No actually it's more complex than that. She clearly told you that you might resign or possibly get fired as well! The both sides need to make it work that you mention plus the metaphor of the relationship is the important part. It sends a clear message that the bullet points work both ways. Now combining this with your bullet points we can translate as follows:

  • Both parties of the relationship change the things that do not work and adjust their behavior.
  • If one one of them is unhappy moves on and the relationship is broken.

Having that in mind she also told you that the raise thing is a misunderstanding so it's a clear sign that they are willing to make changes from their side. The ball is in your court now and you need to decide:

  1. Is this step enough for you to keep the relationship?
  2. If the answer to 1. is yes, then do you want to make changes as well and ask if there is something from your side to change?

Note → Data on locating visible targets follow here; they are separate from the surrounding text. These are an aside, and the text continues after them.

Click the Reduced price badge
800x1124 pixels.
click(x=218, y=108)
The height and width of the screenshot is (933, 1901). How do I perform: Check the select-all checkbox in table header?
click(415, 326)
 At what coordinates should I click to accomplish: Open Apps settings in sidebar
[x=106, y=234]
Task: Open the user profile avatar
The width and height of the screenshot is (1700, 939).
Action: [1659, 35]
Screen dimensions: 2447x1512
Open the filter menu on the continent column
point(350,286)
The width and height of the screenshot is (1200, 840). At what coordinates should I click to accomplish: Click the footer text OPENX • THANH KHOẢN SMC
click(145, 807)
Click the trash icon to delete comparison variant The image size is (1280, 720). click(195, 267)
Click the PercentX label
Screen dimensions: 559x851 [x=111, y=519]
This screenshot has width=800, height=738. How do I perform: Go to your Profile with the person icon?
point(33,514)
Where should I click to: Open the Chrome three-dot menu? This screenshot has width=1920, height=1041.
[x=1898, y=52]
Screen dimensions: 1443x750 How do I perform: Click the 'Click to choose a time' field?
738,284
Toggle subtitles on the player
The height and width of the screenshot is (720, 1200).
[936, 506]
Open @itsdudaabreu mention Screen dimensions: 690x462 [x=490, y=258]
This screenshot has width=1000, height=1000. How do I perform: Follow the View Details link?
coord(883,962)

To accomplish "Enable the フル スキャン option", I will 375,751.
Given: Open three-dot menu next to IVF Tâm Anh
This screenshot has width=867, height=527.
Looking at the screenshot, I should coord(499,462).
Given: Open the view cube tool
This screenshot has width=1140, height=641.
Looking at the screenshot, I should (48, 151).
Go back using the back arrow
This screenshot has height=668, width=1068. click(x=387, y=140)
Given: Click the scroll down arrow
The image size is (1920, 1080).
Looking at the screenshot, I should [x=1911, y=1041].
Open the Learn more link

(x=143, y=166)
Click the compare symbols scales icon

I skip the "no" part in 1. as you already said that you are thinking of leaving. In my opinion and without knowing the details of your conversation, she seems to me very professional and diplomatic. If only I had half of this professionalism and even half of this "subtlety" in the jobs that I've been, I would have been a very happy person.

  • +1 This is exactly what’s going on. They find your current state to not be that of a good employee. They are saying “Hey... Either focus on the good, or maybe you should be looking for another job, because if you continue to just be an unhappy complainer it’s likely we will let you go in favor of someone who is excited about the job in the future.”
    – mxyzplk
    Commented Sep 11, 2020 at 13:18

What the HR person said was wrong. There are three ways, not two:

  1. Change the things that don't work and adjust your behaviour.
  2. Move on.
  3. Stay glued to your chair and make them pay your salary and redundancy, while looking for a new job.

It is much cheaper for the company if you quit. Therefore, you don't quit. If HR wants you to quit, that means you owe the company nothing anymore; make them pay, and especially make them pay you, if they want to get rid of you.


She gave you the freedom to interpret it as you wish.

So is it. If she had wanted to fire you, she had communicated that. If she formulates unclear, that means that she does not want to communicate what she did not. They are the experts (in theory) of the personal matters and not you.

Of course you have all the reasons to start to check your alternatives, it would be so even without this HR talk.

But, you have not got a clear message to start to seek your next job.

Other answerers would say "leave", but I think it is easy to give ideas for others, if not we need to accept the consequences.

In your case, what I would do: I would fight for my job until the last shot - but, I would also seek for the next one, for the case of a firing.

Don't resign for an unclear HR statement. Don't resign even for a clear one. Resign only if you already have your new job, and it is really much better than your current one.


"Firing you would be some extra work for us, please help us by harming your career"

This is a way to interpret, what she did.

Of course their problems are their problems, and your career is your career.

So, don't resign, but look for your next job. If they fire, you will have more chance. If they don't, you will be able to choose between a switch or to remain.

No, you don't need to make their task easier, particularly if you don't get anything back, particularly not for people considering your firing.